• **EXERCISE DETAILS**:
Give back the line below containing "Task: Click the Nature" and every later line, exactly.

• **DATA**:
= Beginning of Section =

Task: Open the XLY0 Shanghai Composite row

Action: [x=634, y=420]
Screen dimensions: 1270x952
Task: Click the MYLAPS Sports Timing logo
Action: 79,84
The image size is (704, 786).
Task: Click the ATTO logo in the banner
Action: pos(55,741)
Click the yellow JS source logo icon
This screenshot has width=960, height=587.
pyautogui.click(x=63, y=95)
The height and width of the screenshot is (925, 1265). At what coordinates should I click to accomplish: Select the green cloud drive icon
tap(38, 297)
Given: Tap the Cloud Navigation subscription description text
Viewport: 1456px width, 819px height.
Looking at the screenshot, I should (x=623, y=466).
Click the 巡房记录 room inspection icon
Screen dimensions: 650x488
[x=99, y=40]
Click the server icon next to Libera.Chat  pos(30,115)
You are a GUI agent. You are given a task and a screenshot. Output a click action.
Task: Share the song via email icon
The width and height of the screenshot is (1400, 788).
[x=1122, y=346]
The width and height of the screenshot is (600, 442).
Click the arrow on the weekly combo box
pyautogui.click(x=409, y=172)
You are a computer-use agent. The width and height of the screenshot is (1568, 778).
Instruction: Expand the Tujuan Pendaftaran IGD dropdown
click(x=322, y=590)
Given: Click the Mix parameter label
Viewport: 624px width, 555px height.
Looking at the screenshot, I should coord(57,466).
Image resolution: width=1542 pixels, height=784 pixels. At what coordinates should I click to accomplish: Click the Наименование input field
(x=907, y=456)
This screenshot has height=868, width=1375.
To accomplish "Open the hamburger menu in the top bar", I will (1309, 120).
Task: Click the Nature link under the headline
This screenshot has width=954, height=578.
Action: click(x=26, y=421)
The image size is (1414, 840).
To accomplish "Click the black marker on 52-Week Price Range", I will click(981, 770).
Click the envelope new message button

= End of Section =

• **RESULT FOR THIS EXERCISE**:
Task: Click the Nature link under the headline
This screenshot has width=954, height=578.
Action: click(x=26, y=421)
The image size is (1414, 840).
To accomplish "Click the black marker on 52-Week Price Range", I will click(981, 770).
Click the envelope new message button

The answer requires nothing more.